The letter detailed a trial program that used a series of cellular network sensors to discover the use of International Mobile Subscriber Identity (IMSI) catchers, Ars Technica reported.
The communication from Christopher Krebs, acting undersecretary of the Department of Homeland Security's National Protection and Programs Directorate, was sent to U.S. Sen. Ron Wyden, D-Ore., a member of the Senate Intelligence Committee.
DHS had previously written to Wyden on the matter March 26, Fox News reported in early April.
Homeland Security officials were concerned that other IMSI catchers, often under the brand name StingRay, were potentially operated by foreign intelligence agencies targeting U.S. officials, the report said.
It was not clear who was operating the StingRay devices, but DHS was concerned that foreign adversaries might be involved, the report said.
The IMSI catchers work by simulating phone towers to “trick nearby phones into connecting,” which allows the devices to “collect calls, texts and data streams,” the Washington Post reported.
The catchers must be near targeted devices in order to work and could also deliver malicious software to targeted devices in order to steal information or “conduct longer-term monitoring of communications,” the Post report said.

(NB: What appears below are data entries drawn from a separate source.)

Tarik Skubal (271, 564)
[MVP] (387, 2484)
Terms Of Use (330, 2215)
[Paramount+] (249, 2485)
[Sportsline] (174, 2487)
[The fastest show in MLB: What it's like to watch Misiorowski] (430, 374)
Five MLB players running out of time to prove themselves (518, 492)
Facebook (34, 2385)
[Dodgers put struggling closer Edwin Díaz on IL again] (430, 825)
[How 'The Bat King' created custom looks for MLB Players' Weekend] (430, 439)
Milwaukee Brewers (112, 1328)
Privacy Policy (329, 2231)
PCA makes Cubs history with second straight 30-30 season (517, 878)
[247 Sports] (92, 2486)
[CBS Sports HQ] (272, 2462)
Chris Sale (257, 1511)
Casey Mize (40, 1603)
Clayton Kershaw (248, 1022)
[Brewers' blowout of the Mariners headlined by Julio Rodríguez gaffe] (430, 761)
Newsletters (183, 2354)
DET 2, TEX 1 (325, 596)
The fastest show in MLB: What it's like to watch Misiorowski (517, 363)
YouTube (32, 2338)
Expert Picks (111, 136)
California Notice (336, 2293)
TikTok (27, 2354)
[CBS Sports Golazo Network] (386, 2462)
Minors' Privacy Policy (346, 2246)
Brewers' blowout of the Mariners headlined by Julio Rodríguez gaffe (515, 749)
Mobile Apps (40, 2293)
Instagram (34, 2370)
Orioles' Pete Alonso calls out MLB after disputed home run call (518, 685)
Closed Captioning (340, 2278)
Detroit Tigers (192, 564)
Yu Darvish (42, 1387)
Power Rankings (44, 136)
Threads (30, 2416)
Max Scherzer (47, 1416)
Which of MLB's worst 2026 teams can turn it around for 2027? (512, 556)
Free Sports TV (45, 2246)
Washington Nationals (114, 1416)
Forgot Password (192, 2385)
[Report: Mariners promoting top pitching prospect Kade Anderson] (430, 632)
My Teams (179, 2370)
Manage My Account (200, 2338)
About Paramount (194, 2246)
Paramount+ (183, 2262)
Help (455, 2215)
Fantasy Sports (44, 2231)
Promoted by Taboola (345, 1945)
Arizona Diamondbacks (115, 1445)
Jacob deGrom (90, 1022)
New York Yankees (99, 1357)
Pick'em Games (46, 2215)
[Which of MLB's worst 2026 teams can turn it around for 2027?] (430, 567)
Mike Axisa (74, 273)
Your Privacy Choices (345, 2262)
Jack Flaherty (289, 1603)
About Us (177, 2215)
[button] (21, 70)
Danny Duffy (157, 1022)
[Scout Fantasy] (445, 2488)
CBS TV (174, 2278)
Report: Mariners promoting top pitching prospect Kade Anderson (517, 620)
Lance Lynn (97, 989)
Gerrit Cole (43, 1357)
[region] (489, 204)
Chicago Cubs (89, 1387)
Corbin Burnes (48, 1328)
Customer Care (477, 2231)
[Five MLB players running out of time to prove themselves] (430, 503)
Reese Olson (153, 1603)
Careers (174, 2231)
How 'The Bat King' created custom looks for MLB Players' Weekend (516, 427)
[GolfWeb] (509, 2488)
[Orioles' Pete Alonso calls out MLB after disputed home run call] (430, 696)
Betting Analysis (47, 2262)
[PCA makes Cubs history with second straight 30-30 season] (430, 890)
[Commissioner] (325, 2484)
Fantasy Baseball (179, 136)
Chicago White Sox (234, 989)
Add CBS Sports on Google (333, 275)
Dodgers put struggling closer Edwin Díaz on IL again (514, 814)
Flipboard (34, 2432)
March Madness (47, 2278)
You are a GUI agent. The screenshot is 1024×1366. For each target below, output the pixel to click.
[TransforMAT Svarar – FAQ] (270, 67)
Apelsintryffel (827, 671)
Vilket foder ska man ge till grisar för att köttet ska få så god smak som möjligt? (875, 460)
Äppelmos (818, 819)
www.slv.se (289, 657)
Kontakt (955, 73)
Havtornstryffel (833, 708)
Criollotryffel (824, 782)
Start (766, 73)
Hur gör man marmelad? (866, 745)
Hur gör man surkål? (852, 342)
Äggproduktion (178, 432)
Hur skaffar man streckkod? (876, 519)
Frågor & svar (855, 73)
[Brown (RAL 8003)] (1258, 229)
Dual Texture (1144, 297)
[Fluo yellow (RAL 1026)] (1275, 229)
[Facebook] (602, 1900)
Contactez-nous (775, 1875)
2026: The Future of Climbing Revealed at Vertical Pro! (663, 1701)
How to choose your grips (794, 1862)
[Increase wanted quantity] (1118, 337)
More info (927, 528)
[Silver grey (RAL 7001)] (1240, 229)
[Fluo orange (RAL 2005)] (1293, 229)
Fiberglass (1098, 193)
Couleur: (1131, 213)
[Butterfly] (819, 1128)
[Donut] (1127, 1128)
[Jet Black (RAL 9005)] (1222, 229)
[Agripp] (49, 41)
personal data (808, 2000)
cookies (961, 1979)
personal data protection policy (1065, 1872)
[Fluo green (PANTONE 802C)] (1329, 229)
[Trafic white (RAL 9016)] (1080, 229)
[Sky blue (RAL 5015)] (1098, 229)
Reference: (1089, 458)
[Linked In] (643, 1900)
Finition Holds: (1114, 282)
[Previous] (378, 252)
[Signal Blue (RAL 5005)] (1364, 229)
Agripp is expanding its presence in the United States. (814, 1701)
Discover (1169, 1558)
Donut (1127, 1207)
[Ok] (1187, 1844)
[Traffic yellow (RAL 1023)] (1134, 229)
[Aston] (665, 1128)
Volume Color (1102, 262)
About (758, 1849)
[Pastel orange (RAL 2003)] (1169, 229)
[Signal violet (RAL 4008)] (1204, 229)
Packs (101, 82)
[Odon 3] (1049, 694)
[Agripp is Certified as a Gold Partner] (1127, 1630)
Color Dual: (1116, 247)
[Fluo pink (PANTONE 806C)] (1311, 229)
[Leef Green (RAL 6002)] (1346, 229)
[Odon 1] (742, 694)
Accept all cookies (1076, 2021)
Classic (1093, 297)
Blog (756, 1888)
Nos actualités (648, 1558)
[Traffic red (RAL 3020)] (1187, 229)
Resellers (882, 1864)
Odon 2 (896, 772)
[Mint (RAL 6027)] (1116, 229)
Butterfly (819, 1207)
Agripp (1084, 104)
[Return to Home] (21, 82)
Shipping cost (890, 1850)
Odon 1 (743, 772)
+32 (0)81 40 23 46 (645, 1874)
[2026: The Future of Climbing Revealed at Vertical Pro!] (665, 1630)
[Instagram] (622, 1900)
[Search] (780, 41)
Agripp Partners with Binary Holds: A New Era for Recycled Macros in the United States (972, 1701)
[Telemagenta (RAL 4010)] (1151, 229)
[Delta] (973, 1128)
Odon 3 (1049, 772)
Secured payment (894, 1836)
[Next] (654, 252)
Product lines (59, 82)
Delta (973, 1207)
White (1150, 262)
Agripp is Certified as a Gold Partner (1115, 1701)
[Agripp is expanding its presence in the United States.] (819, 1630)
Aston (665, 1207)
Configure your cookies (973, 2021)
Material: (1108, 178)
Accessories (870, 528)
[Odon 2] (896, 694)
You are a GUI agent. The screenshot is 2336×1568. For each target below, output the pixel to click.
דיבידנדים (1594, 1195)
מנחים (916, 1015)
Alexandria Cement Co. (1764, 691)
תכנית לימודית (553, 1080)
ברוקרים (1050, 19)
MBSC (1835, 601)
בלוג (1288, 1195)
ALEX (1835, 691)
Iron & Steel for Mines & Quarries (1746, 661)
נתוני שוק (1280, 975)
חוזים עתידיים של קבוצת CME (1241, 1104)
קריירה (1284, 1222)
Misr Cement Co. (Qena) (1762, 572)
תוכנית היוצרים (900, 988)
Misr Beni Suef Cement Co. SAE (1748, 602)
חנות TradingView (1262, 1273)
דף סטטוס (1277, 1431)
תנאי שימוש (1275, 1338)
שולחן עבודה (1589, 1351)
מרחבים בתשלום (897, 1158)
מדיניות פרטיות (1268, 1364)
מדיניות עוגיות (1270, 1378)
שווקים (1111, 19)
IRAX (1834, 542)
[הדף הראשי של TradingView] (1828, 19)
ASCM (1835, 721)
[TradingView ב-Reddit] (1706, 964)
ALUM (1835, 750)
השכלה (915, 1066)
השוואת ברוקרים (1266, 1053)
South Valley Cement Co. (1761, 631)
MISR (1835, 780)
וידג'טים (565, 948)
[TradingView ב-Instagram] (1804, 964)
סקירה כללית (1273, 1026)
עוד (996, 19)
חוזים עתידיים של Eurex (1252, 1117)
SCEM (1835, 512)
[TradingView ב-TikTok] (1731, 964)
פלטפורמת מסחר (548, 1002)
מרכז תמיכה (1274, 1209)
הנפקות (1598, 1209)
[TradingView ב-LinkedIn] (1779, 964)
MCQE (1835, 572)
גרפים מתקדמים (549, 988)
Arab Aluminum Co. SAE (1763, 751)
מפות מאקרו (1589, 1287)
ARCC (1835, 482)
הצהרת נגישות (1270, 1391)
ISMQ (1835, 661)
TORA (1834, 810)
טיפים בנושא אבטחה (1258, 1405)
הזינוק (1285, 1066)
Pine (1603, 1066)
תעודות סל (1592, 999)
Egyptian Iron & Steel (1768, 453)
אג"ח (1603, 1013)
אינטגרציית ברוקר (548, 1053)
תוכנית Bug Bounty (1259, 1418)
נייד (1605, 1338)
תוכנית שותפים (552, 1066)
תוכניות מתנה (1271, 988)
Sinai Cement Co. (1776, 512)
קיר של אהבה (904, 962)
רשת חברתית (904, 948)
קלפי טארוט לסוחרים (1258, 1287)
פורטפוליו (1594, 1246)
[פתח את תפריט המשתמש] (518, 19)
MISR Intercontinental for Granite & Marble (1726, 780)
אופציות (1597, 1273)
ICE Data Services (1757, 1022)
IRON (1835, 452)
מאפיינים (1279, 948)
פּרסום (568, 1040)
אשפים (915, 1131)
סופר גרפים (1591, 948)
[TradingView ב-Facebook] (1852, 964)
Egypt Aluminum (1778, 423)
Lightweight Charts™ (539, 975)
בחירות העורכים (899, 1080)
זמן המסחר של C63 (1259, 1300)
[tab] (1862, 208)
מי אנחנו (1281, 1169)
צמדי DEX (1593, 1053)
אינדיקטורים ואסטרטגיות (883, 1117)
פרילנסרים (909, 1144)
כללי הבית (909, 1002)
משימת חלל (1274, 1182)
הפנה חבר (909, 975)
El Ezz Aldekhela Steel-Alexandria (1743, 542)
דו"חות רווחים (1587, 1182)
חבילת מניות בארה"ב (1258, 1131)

DHS was aware of reports that a global cellular network messaging system called SS7 was being used to spy on Americans through their cell phones, according to the Post, citing Krebs’ letter.
Krebs was nominated to assume a permanent role as undersecretary, but Wyden had opposed moving forward with his nomination, demanding more details on the IMSI catchers.
Krebs penned the May 22 letter in response to Wyden’s request.
“This admission from DHS bolsters my concern about stingrays and other spying devices being used to spy on Americans’ phones,” Wyden said Thursday in a statement. "Given the reports of rogue spying devices being identified near the White House and other government facilities, I fear that foreign intelligence services could target the president and other senior officials."
Meanwhile, two senior White House officials told Politico last month that President Donald Trump uses a cellphone that isn’t equipped with sophisticated features to shield his communications.
The officials expressed concern that some of the president's communications could potentially be vulnerable to hacking or surveillance.
Wyden on Friday requested that the Federal Communications Commission conduct an independent assessment of the security of U.S. phone networks.